Was diese zeigen könnten, ist, dass die Spalten „Unentschlossen“ und „Verlassen“ früherer Umfragen lauernde „Brintroverts“ enthielten: Wähler, die in den letzten Monaten auf einen modischen „gesunden Menschenverstand“-Euroskeptiker antworten würden, vielleicht basierend auf flüchtigen Schlagzeilen, wenn von Meinungsforschern an Ort und Stelle gebracht, aber jetzt, da der Wahltag näher rückt, setzen sie sich mit der Wahl auseinander und brechen auf zu bleiben. Für Kommentatoren ist es leicht anzunehmen, dass normale Leute wie sie von jeder Wendung der Kampagne besessen sind – und daher zu viel Wert auf Umfragen legen, die Wochen oder Monate vor der eigentlichen Abstimmung durchgeführt werden. Es mag sein, dass Warnungen wie die von Barack Obama bei seinem London-Besuch im April, die nicht sofort in den Umfragen aufgingen, in den Köpfen der Wähler angekommen sind und nun in den Vordergrund treten.

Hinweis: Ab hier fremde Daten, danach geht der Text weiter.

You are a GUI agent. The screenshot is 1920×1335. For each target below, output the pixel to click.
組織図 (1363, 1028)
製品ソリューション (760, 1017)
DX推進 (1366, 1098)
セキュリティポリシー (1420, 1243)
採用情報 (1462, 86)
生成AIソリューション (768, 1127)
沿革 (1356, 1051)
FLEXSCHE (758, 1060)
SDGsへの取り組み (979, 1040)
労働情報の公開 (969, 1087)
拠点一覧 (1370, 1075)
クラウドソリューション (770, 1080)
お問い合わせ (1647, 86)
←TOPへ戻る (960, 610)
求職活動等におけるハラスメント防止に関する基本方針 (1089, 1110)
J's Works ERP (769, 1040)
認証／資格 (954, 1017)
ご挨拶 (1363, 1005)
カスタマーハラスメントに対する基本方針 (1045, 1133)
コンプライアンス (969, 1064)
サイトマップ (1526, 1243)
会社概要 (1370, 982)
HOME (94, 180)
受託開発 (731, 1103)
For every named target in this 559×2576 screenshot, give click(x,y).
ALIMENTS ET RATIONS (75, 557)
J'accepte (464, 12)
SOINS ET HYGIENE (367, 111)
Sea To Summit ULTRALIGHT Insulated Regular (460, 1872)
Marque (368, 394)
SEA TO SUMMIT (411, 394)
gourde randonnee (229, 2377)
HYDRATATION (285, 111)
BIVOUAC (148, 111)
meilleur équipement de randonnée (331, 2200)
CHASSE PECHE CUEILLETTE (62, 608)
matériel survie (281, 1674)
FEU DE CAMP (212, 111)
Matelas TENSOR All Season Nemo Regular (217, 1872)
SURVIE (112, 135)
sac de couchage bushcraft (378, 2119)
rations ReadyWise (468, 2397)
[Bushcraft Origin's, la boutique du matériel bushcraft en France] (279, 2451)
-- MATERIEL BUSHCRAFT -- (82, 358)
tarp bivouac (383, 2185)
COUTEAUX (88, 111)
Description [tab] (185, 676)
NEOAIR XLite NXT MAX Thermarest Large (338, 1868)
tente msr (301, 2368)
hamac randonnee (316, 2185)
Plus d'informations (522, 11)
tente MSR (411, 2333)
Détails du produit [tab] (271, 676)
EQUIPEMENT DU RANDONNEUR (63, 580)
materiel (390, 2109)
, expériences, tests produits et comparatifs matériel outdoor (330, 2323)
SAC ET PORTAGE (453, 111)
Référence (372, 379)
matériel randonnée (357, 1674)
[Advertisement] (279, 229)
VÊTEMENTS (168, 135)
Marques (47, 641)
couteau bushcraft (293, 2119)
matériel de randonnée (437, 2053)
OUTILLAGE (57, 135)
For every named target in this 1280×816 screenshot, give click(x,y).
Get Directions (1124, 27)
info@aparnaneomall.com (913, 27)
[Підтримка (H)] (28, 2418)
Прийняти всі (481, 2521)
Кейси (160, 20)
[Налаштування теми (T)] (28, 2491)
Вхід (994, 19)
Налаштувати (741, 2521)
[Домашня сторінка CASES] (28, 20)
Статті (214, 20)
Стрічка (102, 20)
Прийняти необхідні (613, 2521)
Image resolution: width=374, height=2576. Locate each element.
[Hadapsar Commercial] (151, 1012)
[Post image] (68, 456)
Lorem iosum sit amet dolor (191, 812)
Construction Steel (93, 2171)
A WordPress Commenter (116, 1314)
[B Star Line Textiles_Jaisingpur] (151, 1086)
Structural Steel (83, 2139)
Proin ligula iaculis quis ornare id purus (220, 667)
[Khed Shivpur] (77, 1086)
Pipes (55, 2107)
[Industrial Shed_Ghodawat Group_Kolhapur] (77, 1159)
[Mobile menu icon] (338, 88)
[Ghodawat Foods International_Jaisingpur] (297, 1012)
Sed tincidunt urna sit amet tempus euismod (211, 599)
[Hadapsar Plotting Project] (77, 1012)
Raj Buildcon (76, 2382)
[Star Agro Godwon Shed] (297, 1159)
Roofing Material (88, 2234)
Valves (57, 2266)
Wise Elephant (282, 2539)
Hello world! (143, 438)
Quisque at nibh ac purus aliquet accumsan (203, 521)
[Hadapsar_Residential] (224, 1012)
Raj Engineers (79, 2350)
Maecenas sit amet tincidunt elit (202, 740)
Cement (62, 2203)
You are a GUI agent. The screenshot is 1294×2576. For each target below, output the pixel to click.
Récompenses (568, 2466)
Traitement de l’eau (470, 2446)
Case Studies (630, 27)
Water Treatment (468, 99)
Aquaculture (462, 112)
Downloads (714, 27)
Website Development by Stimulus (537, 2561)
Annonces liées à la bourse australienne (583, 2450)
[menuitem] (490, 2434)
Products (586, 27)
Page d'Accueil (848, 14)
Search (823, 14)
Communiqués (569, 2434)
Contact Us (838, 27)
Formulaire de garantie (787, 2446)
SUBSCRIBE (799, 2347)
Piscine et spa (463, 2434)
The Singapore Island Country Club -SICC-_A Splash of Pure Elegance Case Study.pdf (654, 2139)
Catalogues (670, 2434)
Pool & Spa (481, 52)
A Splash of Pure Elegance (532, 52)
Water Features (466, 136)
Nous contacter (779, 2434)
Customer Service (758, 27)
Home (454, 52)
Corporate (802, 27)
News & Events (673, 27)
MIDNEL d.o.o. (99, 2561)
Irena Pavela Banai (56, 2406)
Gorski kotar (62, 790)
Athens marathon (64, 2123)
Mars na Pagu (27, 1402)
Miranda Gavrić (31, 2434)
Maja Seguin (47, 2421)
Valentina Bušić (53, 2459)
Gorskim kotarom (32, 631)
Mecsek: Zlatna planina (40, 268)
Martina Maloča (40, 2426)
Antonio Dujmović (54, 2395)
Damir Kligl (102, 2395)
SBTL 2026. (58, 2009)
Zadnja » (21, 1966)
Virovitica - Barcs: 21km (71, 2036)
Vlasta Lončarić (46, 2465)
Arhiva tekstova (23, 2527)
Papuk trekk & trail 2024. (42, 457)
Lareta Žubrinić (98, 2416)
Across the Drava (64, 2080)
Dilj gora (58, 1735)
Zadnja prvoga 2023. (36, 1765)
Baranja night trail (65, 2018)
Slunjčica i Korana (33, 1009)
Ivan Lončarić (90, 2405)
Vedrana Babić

Zwar ist eine Leave-Abstimmung am Donnerstag noch durchaus möglich. Der Vorsprung von Remain in unserer Umfrage beträgt nur einen Punkt, 11% der Wähler sind noch unentschlossen. In der heutigen ermutigenden ORB-Umfrage sinkt der Vorsprung von sieben Punkten auf zwei Punkte, sobald alle Wähler (und nicht nur diejenigen, die sicher sind, ihre Stimme abzugeben) berücksichtigt werden. Darüber hinaus befinden sich die Meinungsforscher trotz allem, was sie versuchen können, die Fehler zu korrigieren, die sie im vergangenen Mai so in Verlegenheit gebracht haben, auf Neuland. Das EU-Referendum ist keine allgemeine Wahl; es ist erst die dritte landesweite Volksabstimmung in Großbritannien. Vielleicht gibt es ja auch ein paar „Shy Leavers“: Gut ausgebildete oder junge Leute, die nicht gerne zugeben, dass sie auf der Seite von Nigel Farage stehen. Es gibt viele andere große, schwer vorherzusagende Faktoren, wie die unterschiedliche Wahlbeteiligung (werden jüngere Wähler in ausreichender Zahl teilnehmen?), die berücksichtigt werden müssen. Dennoch geben die Brintroverts den Remain-Aktivisten Anlass zu Optimismus.